Check out the latest superpixel benchmark — Superpixel Benchmark (2016) — and let me know your opinion! @david_stutz


Implementation of iPiano for Non-Convex and Non-Smooth Optimization

Ochs et al. proposed iPiano, a proximal algorithm with inertial force for non-convex and non-smooth optimization. This article presents a C++ implementation which was written as part of a seminar on “Selected Topics in Image Processing”.

iPiano is an iterative optimization algorithm combining forward-backward splitting with an inertial force to tackle the problem

$\min_{x \in \mathbb{R}^n} h(x) = \min_{\mathbb{R}^n} f(x) + g(x)$.(1)

Here, $f$ is required to be differentiable, but might be non-convex, while $h$ is required to be convex, but might be non-differentiable.

This article discusses iPiano in more detail and presents an implementation which was written as part of a seminar on "Selected Topics in Image Processing" advised by Prof. Berkels at RWTH Aachen University. The implementation is available on GitHub:

iPiano on GitHub

The corresponding seminar paper will follow soon!

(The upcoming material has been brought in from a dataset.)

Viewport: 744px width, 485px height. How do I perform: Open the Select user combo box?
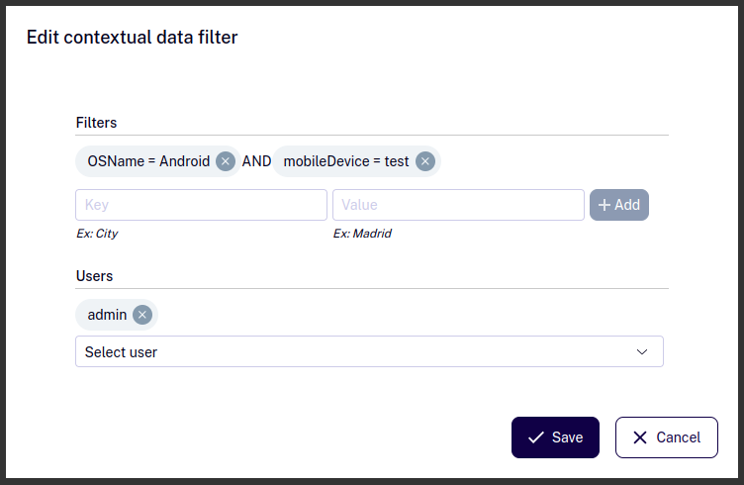point(369,351)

Let $g$ be a proper, convex and lower semi-continuous such that the proximal mapping

$\text{prox}_{\alpha g} (x) := \arg\min_{\hat{x}} g(\hat{x}) + \frac{1}{2\alpha} \|x - \hat{x}\|_2^2$

is well-defined (i.e. there exists a unique solution to the above minimization problem). Furthermore, let $\partial g$ be the subdifferential of $g$, defined as

$\partial g (x) := \{w \in \mathbb{R}^n | g(x) + w^T(\hat{x} - x) \leq g(\hat{x}) \forall \hat{x}\in \mathbb{R}^n\}$.

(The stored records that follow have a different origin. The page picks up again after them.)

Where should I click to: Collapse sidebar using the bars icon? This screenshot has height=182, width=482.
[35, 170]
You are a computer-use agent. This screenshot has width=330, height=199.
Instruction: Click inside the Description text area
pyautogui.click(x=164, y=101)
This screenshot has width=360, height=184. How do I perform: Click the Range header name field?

Then, using $\partial h(x) = \nabla f(x) + \partial g(x)$, the first-order optimality condition for Equation (1) is

$0 \in \partial h(x) \quad\Leftrightarrow\quad - \nabla f(x) \in \partial g(x)$.

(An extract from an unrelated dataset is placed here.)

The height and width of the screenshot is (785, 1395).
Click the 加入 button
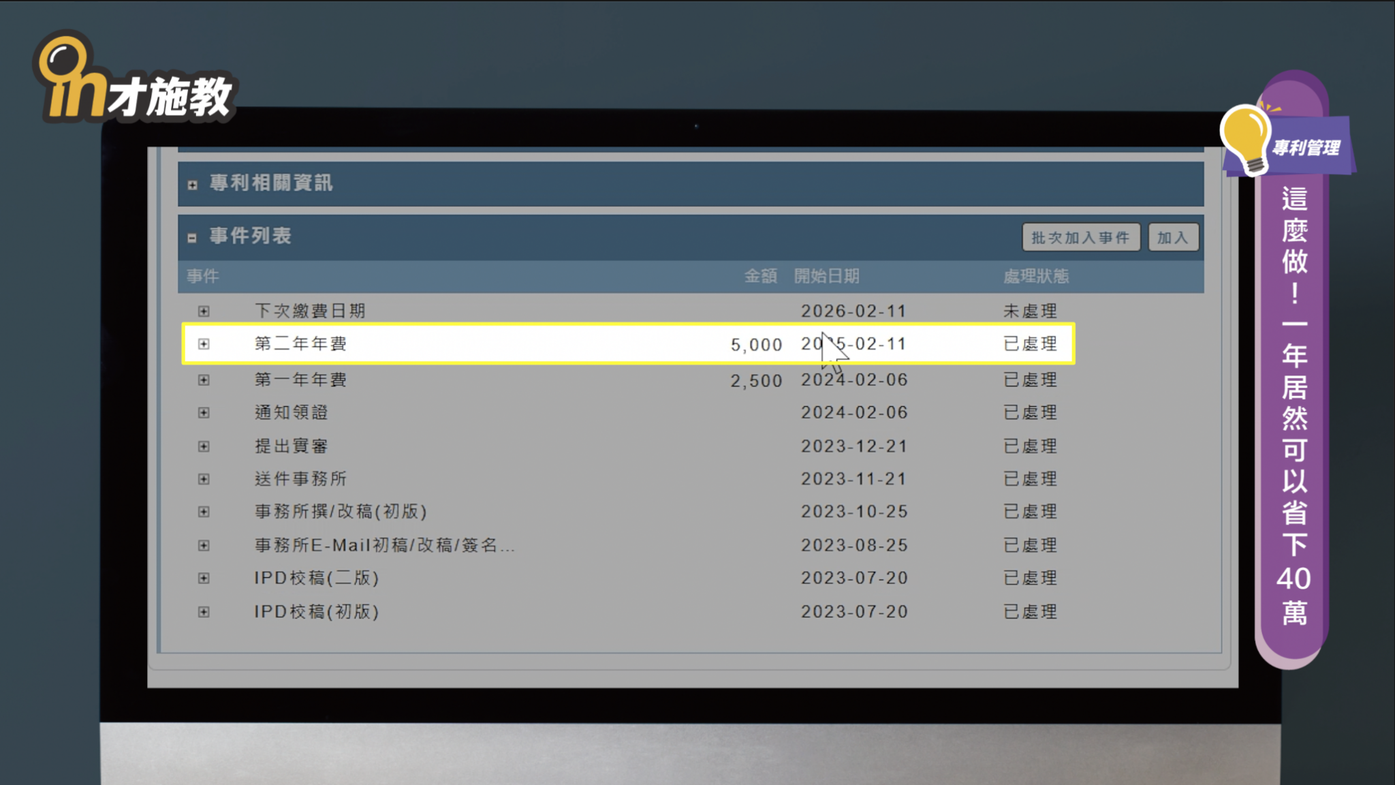tap(1173, 237)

From this optimality condition, it can be derived that the following fixpoint equation gives a solution to Equation (1):

$x^\ast = \text{prox}_{\alpha g} (x^\ast - \alpha \nabla f(x^\ast))$

which motivates the forward-backward splitting algorithms as for example discussed in detail in [1]. The underlying iterative scheme of forward-backward splitting is

$x^{(n + 1)} = \text{prox}_{\alpha_n g} (x^{(n)} - \alpha_n \nabla f(x^{(n)}))$

where $\alpha_n$ is the step size in the $n$-th iteration and $x^{(n)}$ the $n$-th iterate. Considering an inertial force (i.e. a momentum term), this scheme can be extended as follows:

$x^{(n + 1)} = \text{prox}_{\alpha_n g} (x^{(n)} - \alpha_n \nabla f(x^{(n)}) + \beta_n (x^{(n)} - x^{(n - 1)})$(2)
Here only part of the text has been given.